VPC (Virtual Private Cloud)
A private sub-section of AWS that we control in which we can put our aws resources and we have full control over it and also who should have access to AWS resources under that VPC. When we create a aws account default VPC is got created.
When we create an AWS account a default VPC got created including the standard components that are needed to make it functional
i) Internet Gateway
ii) A route table
iii) A network access control list
iv) Subnets to provision AWS resources
IGW
An internet gateway is a redundant and highly available VPC component that allows communication between instances between VPC and Internet it doesn’t imposes no availability risks or bandwidth constraints on our network traffic.
Route tables rules and details:-
i) Only 1 IGW can be attached to a VPC
ii) IGW can not be detached from VPC while there are active AWS resources in the VPC
Route Tables
Route tables contains a set of rules called as routes which are used to determine where to divert the traffic route tables with dependencies can’t be deleted single VPC can have multiple active route tables. It provides connection between various resources within VPC. Default VPC already has a main route table.
NACL
A Network access control list (NACL) is an optional layer of security for the VPC that acts as firewall for controlling traffic in and out of one or more subnets.

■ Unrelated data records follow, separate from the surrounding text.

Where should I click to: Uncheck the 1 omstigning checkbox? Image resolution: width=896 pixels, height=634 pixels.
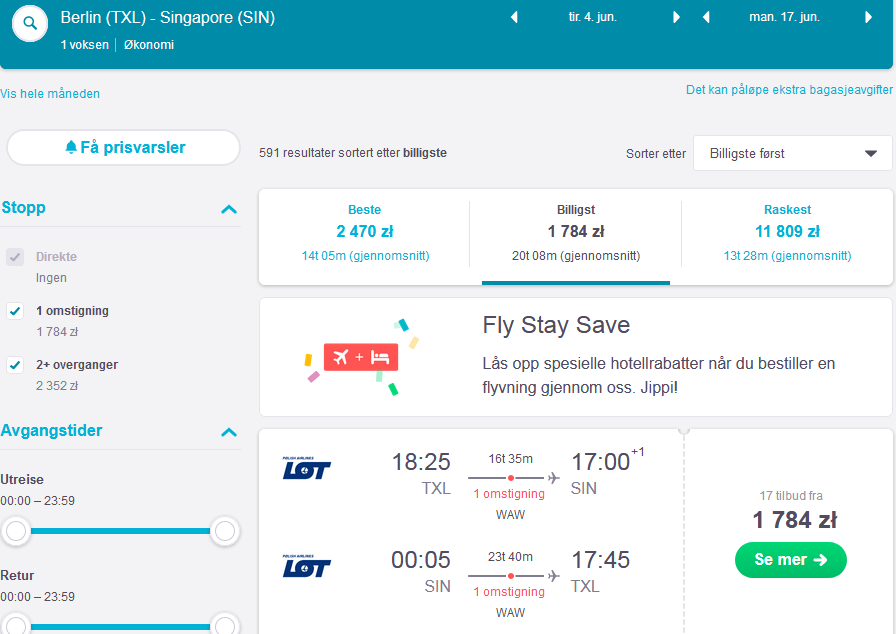click(x=15, y=311)
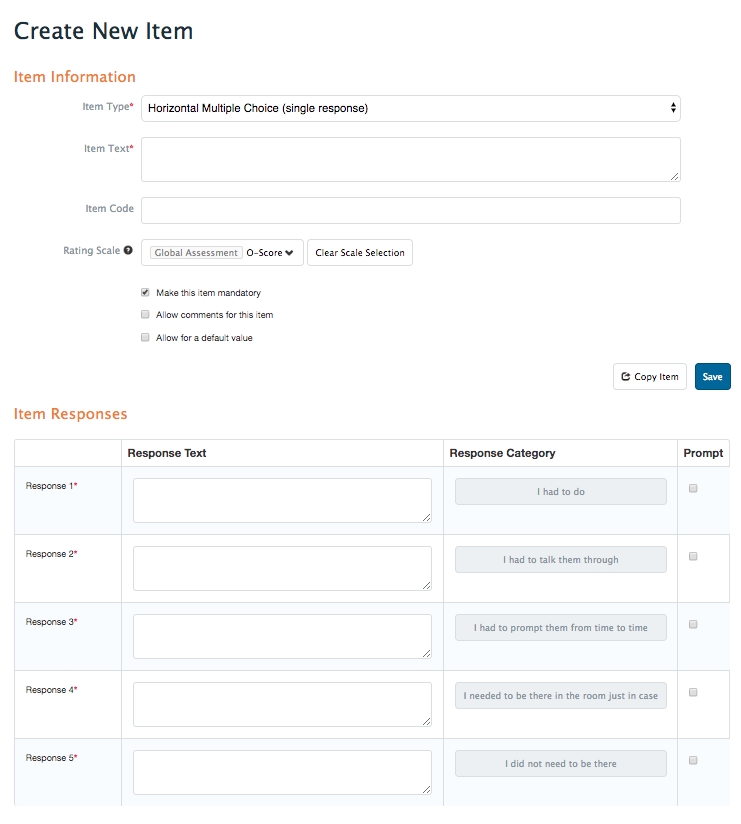Focus the Item Code input box
This screenshot has width=741, height=824.
(x=410, y=210)
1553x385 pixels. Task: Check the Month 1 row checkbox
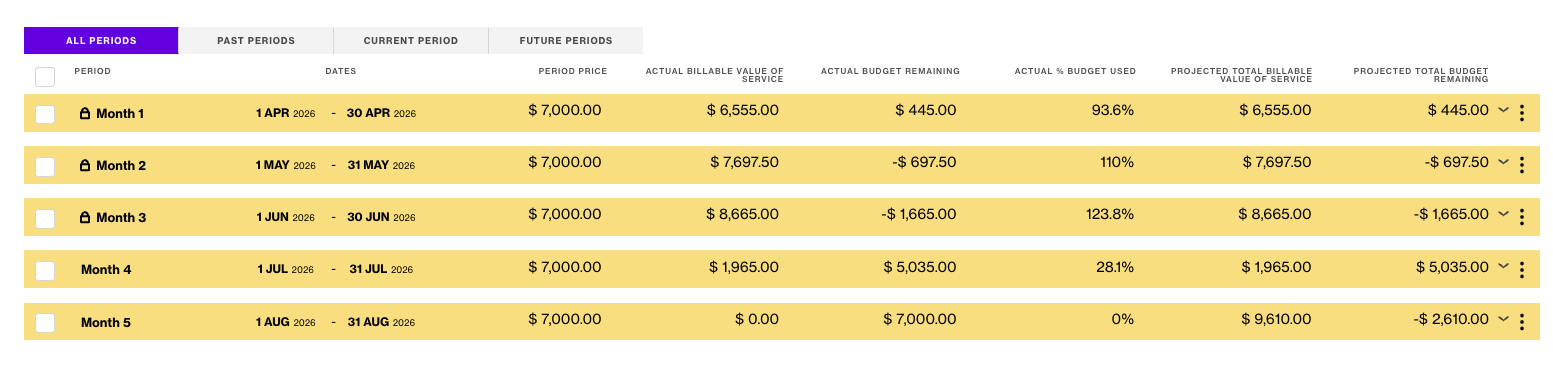45,114
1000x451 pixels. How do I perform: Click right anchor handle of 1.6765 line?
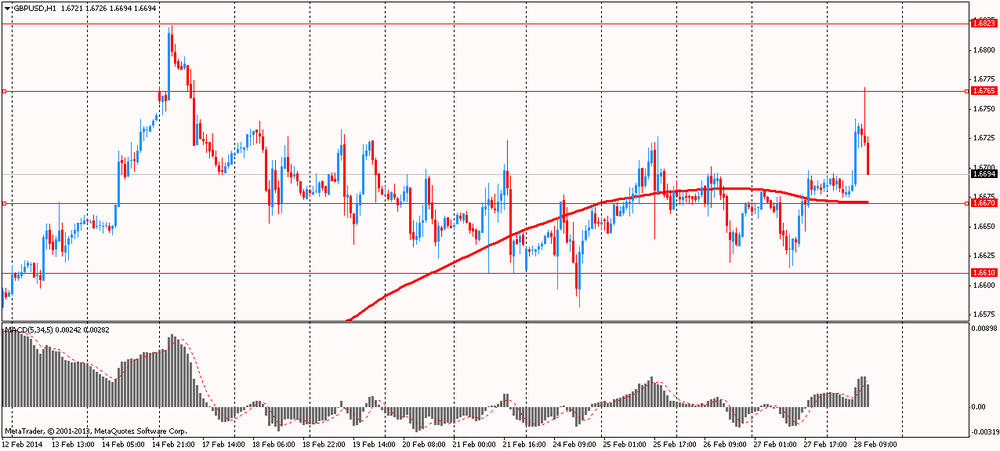click(966, 91)
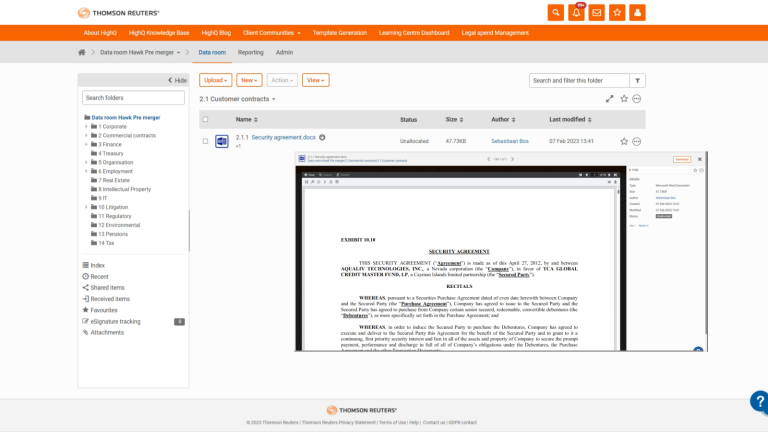Open the notifications bell

576,12
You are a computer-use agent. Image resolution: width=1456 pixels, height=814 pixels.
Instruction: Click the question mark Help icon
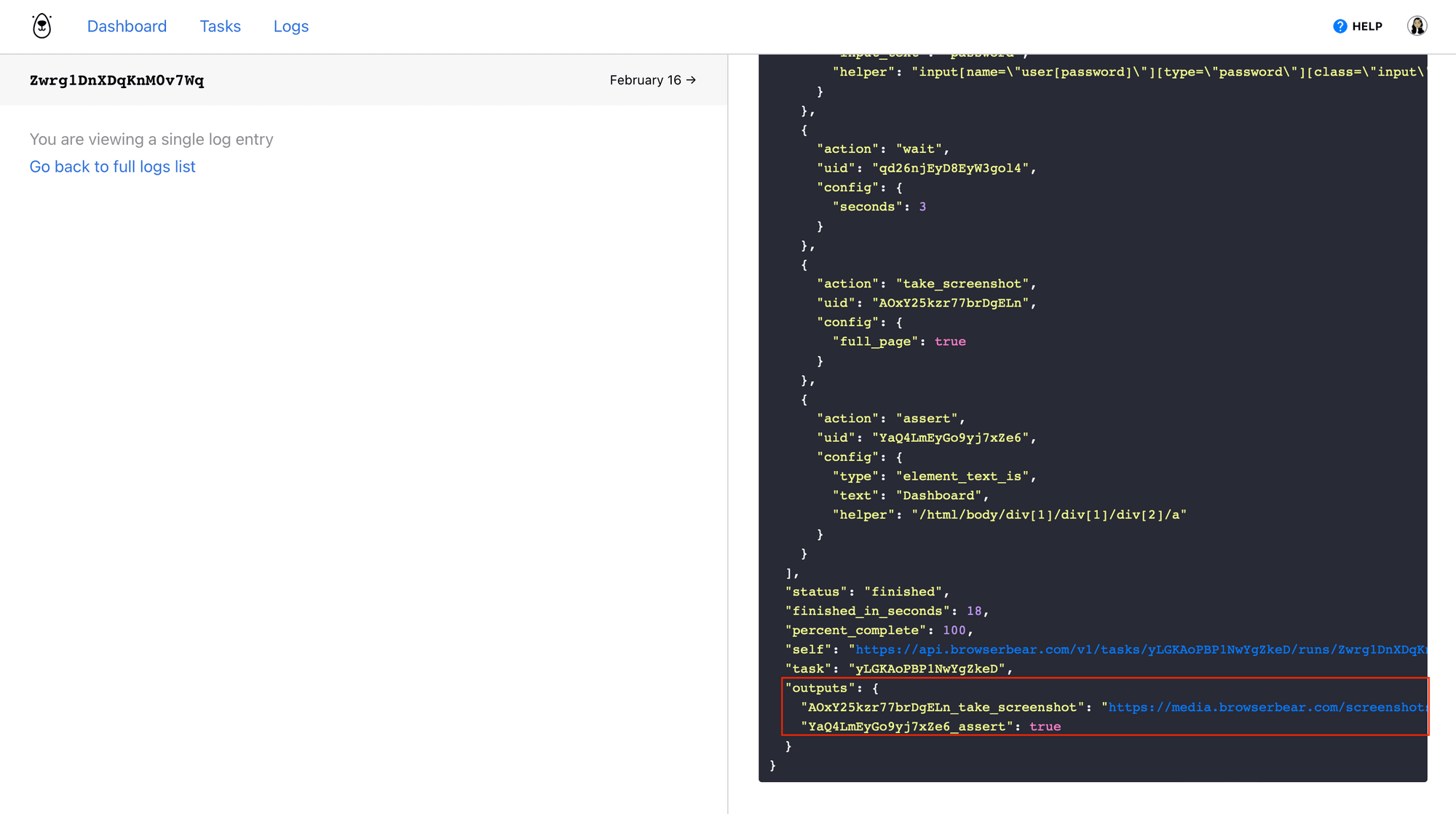coord(1342,26)
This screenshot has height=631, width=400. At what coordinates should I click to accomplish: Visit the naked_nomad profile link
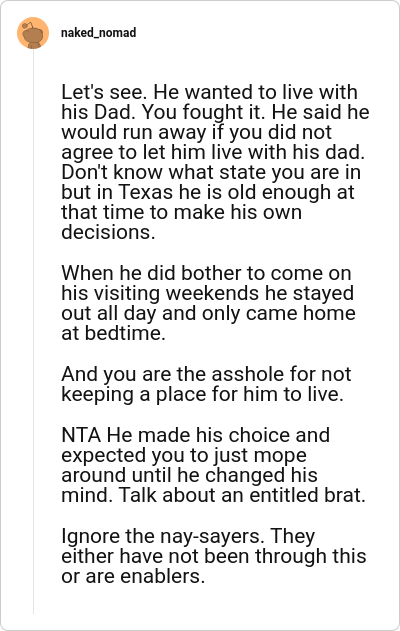pos(99,33)
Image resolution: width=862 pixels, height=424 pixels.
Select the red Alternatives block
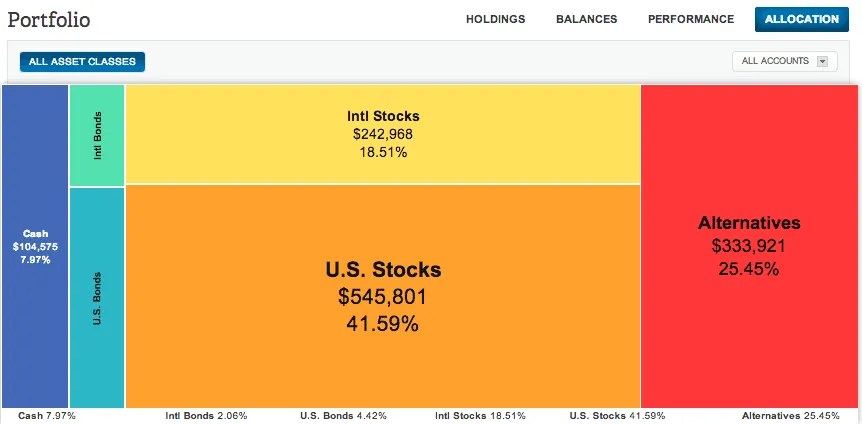750,246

The default VPC already has a NACL in place and associated with the default subnets. It lies between any of the route table and the subnet
They have both inbound and outbound rule
there are some NACL rules depicted below:
NACL rules:
i) Rules are execucted from lowest to highest based on “rule #”
ii) The first rule found that applies to the traffic type is immediately applied regardless of any rules that come after it
iii) The default NACL allows all traffic to default subnets
iv) Any new NACL by default denies all the traffic
v) A subnet can only be associated with one NACL at a time
vi) An NACL allows or denies traffic from entering to subnet once its inside subnet additional layer of security come into play at instance level
Subnet
When we create a VPC it spans all of the availability zones in the region after creating a VPC we can add one or more subnet in each Availability zone each subnet must reside entirely within one AZ and can span across AZs.
Subnet Rules:
i) Subnet MUST be associated with route table
ii) A private subnet doesn’t not have route to internet
iii) A subnet is located in one specific AZ.